**Problem set:**
**1.** According to the article on the Geometry in Construction program, how many students built the first home at Loveland High School?
**2.** Resume the article about the Geometry in Construction program, picking up right after its final sentence.

Trading Pencils for Hammers: These Kids Are Learning Math and Getting Jobs Right Out of High School

If the Geometry in Construction curriculum had existed years ago, Jeff Schaefer would never have quit teaching.
Now, he’s back in the classroom — sort of. Every other day, Schaefer trades a textbook for a hammer and dry-erase markers for nails.
“I’m a big do-it-yourselfer, so this was right up my alley,” said Schaefer, a math teacher at Hendrickson High School in Pflugerville, Texas.
Hendrickson High School is one of more than 500 schools in the United States that currently offers a curriculum called Geometry in Construction, designed by the company Contextual Learning Concepts.
Students learn math by building a tiny home with tools and materials. The first year the school funds the project, and after that, the program is self-sustained by selling the homes.
In a typical classroom, students might be given a page of shapes and be asked to calculate the area of each shape. But in Geometry in Construction, math is applied to a real project in a real-life setting. For example, students might be given a blueprint with compound shapes, where they have to calculate the total square footage of carpet. Classes incorporate a variety of fields — electrical, carpeting, design, plumbing, siding, roofing. The construction of the house drives the order in which they learn each field.
“Kids get really hungry for being able to answer that age-old question in math of ‘When am I ever going to need to know how to use this?’” Burke said. Geometry in Construction provides an answer.
Geometry in Construction was first offered in 2006 by Scott Burke, an industrial technology teacher, and Tom Moore, a math teacher, at Loveland High School in Loveland, Colorado. A cohort of 80 students built a 640-square-foot home, which now sits in the mountains outside of Woodland Park, Colorado.

**Data shown:**
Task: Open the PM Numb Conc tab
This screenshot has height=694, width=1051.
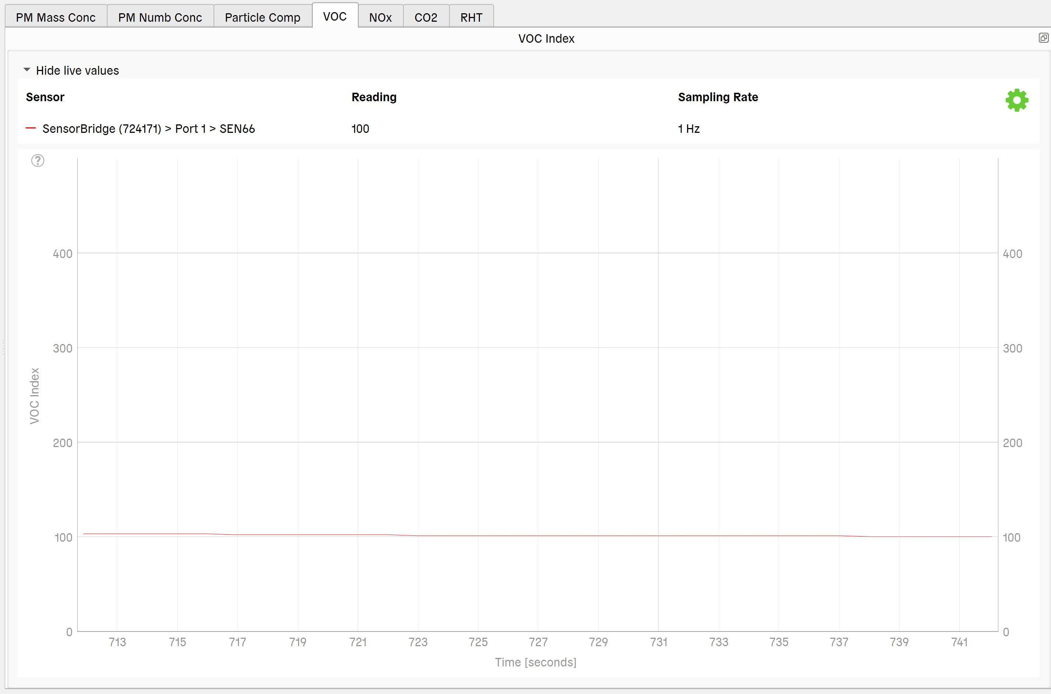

**Written responses:**
**1.** A cohort of 80 students built it.

**2.**
Since then, the curriculum has gained momentum. Currently, there isn’t a comprehensive study that shows whether the students have higher test scores compared to their peers in a regular class. But a small internal study within a few Colorado high schools showed these students had higher than average math scores.
Schaefer said he’s seeing similar results at Hendrickson High School.
In the typical classroom setting, he sees about 50 percent homework completion. “It’s like pulling teeth,” he said. But the way Geometry in Construction is taught, homework isn’t really optional. If students don’t turn in homework, they don’t get to work on the house. Homework completion, he estimates, has risen to 85 percent.
But success can be measured in more ways than just completion of homework or higher test scores. According to Schaefer, Geometry in Construction is also reaching students who sometimes have a hard time learning in a classroom environment.
“Some of them who really struggle at the pen and paper side of it, once we get to the real world, they’re incredible,” he said.
Geometry in Construction is also exposing students to trade skills — a sector with a dearth of workers in the U.S.
Seventy percent of construction companies are struggling to find qualified workers. And skilled trades, which includes welders, carpenters, electricians, mechanics and plumbers, have been the hardest to fill since 2010. And the jobs pay well. There are over 30 million jobs that pay an average of $55,000 a year and don’t require a bachelor’s degree.
Burke said the gap in trade jobs is a result of a push for college. It’s been ingrained in students to go to college after finishing high school.
Burke’s biggest challenge is showing parents that their students can be successful with or without a college degree.
“For some reason, we’ve almost demonized doing any kind of work with your hands,” said Burke. “As a teacher, one of the things we talk a lot about in training is that you can’t just be an educator of kids in this. You really have to be an educator of an entire community around what are the realities of the construction industry.”
Since launching the program at Loveland, 18 of Burke’s students went on to pursue careers in construction. Former students are now electricians, plumbers, HVAC technicians, framers and carpenters.
Geometry in Construction is meant to be self-sustaining, so the houses are sold to fund the next year’s program. But other schools have found partnerships with organizations, like Habitat for Humanity, to help fund and donate houses.
For example, at Glenbrook South High School, students built a home for LaTonya Stamps through Habitat for Humanity. At Hersey High School, students built homes for veterans struggling with homelessness.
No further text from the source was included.